*** Opening of DATASET EXTRACT ***

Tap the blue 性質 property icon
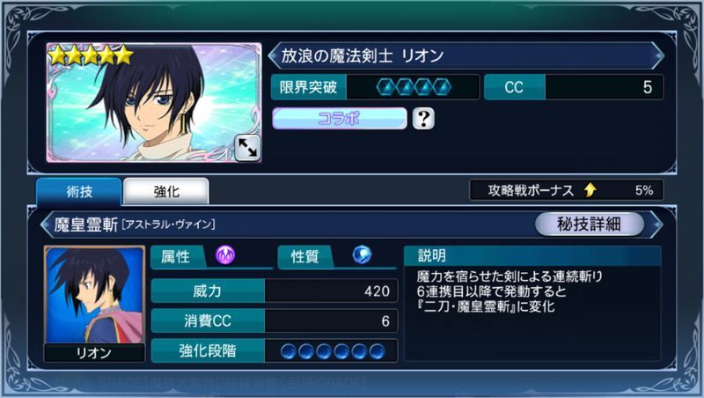coord(362,255)
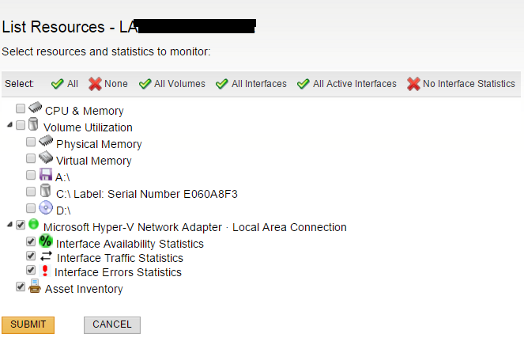Click the green Hyper-V adapter status icon
Image resolution: width=524 pixels, height=349 pixels.
(33, 226)
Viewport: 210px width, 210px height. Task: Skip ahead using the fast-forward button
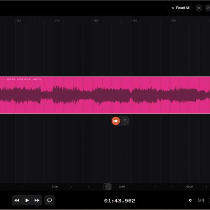click(37, 200)
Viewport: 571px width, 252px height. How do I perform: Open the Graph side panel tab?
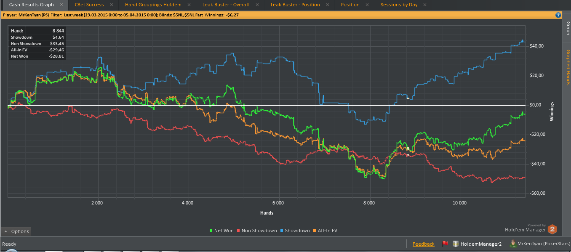point(568,28)
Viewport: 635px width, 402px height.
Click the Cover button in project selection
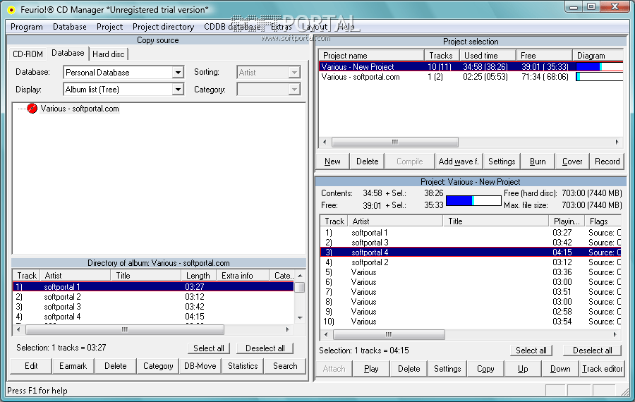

*** Close of DATASET EXTRACT ***

## WORK ITEM
When the line containing "Viewport: 635px width, 402px height." is reached, write out that line and each one after it exactly, ending with the last line of the records; pictures are not copied.

## EXERCISE OUTPUT
Viewport: 635px width, 402px height.
Click the Cover button in project selection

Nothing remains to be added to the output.